L’Ouganda accueille le plus grand nombre de réfugiés sud-soudanais d’Afrique de l’Est, soit plus de 800'000 personnes (octobre 2022). La région frontalière entre l’Ouganda et le Soudan du Sud est le théâtre de conflits de plus en plus fréquents, liés à la gestion de plus en plus tendue des ressources naturelles à cause du changement climatique. Les moyens de subsistance et la sécurité alimentaire des communautés d’accueil et réfugiées, des personnes déplacées à l’intérieur du pays et des rapatriés dans la province du Central Equatorial au Soudan du Sud et dans la sous-région du Nil occidental en Ouganda dépendent énormément des ressources naturelles, car la plupart des familles tirent leurs moyens de subsistance de l’agriculture pluviale. La surexploitation des ressources a accentué les inégalités et les risques pour certains groupes de population, et accru les tensions au sein des communautés. Les conflits liés à l’utilisation de ces ressources comptent parmi les principaux facteurs de déstabilisation des populations qui peinent à satisfaire leurs besoins immédiats et à créer des moyens de subsistance durables.
Contribution à la résolution non violente des conflits
Le projet «Building Peace Through Sustainable Access to, and Management of, Natural Resources in West Nile and Central Equatoria» (PAMANA) dans la région du projet vise à réduire les conflits autour des ressources naturelles et la pression sur celles-ci. En collaboration avec un partenaire ougandais et deux partenaires sud-soudanais, Caritas Suisse encourage le développement de capacités locales permettant de soutenir les groupes les plus vulnérables parmi les communautés d’accueil, les groupes de réfugiés et les personnes déplacées à l’intérieur du pays, de répondre à leurs besoins immédiats et d’assurer à ces personnes des moyens de subsistance durables qui privilégient la paix, la stabilité et l’égalité des sexes.

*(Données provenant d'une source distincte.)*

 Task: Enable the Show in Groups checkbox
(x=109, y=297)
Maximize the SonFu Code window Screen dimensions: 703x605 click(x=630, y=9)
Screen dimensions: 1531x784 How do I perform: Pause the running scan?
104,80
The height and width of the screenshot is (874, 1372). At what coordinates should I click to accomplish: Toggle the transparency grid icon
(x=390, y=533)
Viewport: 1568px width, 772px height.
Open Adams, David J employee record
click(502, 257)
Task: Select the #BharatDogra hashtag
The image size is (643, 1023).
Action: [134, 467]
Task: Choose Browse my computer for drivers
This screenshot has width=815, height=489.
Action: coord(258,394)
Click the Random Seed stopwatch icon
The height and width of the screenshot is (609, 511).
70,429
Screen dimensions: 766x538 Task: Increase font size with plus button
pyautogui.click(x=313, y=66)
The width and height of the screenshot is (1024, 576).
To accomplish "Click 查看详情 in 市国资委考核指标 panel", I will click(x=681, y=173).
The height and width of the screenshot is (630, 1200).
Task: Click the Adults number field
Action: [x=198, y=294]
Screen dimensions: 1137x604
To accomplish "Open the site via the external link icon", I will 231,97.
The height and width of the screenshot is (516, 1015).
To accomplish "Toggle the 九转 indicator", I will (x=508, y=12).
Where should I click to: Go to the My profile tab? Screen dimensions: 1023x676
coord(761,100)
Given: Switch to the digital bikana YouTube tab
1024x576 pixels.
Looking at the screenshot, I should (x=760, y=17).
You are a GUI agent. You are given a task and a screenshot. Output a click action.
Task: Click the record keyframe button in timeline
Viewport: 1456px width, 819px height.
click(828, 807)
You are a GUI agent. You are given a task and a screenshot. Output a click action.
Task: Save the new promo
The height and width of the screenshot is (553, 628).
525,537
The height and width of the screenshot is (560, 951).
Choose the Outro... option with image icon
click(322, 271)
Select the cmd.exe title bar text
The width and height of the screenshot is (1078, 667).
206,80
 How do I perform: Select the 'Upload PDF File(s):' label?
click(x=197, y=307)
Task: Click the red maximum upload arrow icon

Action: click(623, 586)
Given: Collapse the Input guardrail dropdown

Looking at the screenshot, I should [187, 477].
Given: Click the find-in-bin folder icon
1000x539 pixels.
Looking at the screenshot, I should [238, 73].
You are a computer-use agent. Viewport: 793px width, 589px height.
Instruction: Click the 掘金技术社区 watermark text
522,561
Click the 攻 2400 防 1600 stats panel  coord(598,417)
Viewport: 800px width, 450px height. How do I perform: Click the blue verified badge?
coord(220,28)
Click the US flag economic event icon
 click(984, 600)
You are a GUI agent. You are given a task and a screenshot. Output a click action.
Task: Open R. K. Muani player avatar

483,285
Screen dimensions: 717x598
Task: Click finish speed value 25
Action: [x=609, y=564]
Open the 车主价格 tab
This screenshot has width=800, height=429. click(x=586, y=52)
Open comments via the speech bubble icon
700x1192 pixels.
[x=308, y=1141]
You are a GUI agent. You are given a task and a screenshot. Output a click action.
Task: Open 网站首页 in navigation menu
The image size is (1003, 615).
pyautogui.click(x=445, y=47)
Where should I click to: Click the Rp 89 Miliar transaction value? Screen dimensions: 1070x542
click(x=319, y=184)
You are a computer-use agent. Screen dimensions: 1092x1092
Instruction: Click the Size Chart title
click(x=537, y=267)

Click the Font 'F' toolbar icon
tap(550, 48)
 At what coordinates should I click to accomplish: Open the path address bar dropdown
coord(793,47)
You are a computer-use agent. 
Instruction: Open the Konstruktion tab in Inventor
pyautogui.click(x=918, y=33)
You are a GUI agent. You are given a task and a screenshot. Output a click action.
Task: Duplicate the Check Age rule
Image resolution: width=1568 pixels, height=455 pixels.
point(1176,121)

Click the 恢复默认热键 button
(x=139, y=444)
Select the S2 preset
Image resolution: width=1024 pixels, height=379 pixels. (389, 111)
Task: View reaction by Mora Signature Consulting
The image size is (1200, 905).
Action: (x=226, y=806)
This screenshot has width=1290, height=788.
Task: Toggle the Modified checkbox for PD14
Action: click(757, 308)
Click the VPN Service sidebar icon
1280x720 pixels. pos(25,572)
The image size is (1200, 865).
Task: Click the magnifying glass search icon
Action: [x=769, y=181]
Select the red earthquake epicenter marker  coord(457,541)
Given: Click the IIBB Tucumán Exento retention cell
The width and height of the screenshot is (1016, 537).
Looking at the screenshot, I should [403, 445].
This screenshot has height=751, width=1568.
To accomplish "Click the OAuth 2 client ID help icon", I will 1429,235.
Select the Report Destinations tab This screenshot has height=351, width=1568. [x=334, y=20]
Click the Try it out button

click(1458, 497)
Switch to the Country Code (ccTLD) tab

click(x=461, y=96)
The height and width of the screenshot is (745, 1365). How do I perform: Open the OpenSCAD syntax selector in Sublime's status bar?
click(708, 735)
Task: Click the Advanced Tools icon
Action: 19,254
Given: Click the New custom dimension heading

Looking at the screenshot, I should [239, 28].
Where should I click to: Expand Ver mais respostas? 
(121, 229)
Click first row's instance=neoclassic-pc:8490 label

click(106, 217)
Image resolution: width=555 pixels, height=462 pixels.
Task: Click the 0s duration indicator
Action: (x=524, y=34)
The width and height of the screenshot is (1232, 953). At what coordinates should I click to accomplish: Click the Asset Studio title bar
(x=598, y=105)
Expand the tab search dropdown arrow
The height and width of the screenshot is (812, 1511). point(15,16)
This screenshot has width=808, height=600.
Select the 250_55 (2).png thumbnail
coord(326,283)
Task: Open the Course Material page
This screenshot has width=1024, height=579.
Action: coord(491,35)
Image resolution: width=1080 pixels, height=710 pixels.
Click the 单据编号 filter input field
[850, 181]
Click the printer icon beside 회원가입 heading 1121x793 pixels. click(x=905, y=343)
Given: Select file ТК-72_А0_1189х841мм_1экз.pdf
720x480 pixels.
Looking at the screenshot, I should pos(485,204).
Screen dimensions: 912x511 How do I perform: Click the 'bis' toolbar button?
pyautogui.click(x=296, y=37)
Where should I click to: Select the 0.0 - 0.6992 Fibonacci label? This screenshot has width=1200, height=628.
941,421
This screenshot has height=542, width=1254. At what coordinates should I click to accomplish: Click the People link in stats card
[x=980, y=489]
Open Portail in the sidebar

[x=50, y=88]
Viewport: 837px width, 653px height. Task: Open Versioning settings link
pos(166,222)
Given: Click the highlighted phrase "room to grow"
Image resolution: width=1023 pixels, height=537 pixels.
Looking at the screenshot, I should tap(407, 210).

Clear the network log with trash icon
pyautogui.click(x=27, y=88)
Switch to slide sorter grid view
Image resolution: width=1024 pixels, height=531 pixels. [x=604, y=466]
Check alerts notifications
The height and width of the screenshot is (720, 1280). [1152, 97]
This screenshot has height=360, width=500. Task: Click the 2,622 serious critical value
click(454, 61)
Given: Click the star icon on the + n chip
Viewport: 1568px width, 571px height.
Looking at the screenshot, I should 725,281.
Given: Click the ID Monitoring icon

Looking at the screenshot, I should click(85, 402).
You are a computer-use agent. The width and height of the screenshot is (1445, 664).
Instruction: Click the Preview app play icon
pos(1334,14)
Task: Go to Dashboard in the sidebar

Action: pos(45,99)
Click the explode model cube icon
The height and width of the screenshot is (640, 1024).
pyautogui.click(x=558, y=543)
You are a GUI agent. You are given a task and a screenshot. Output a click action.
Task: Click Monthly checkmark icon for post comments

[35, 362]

L’interdépendance des activités humanitaires, de développement et de promotion de la paix, que l’on appelle communément l’approche HDP (Human-Development-Peace), renforce les capacités des groupes cibles — y compris les structures gouvernementales, les institutions religieuses ou traditionnelles, le secteur privé et la société civile — ce qui leur permet de fournir un soutien adéquat à la population. L’intégration des femmes et des jeunes fait l’objet d’un soutien particulier. Dans le cadre de ce volet humanitaire, il est possible de répondre aux besoins immédiats des groupes les plus vulnérables grâce à une aide humanitaire sensible aux conflits et spécifique au genre. Les activités menées dans le cadre du volet développement renforcent les capacités des personnes sur place à atteindre une plus grande autonomie et à trouver une plus grande résilience sur la base d’une coexistence pacifique entre les différents groupes de population. Les mesures de promotion de la paix permettent aussi d’améliorer la compréhension des causes des conflits, notamment en ce qui concerne l’accès et l’utilisation des ressources naturelles. En outre, on renforce la capacité de toutes les parties à trouver des moyens de résoudre les conflits de la manière la plus pacifique possible, ce qui favorise l’utilisation durable des ressources naturelles et permet d’améliorer l’adaptation au changement climatique.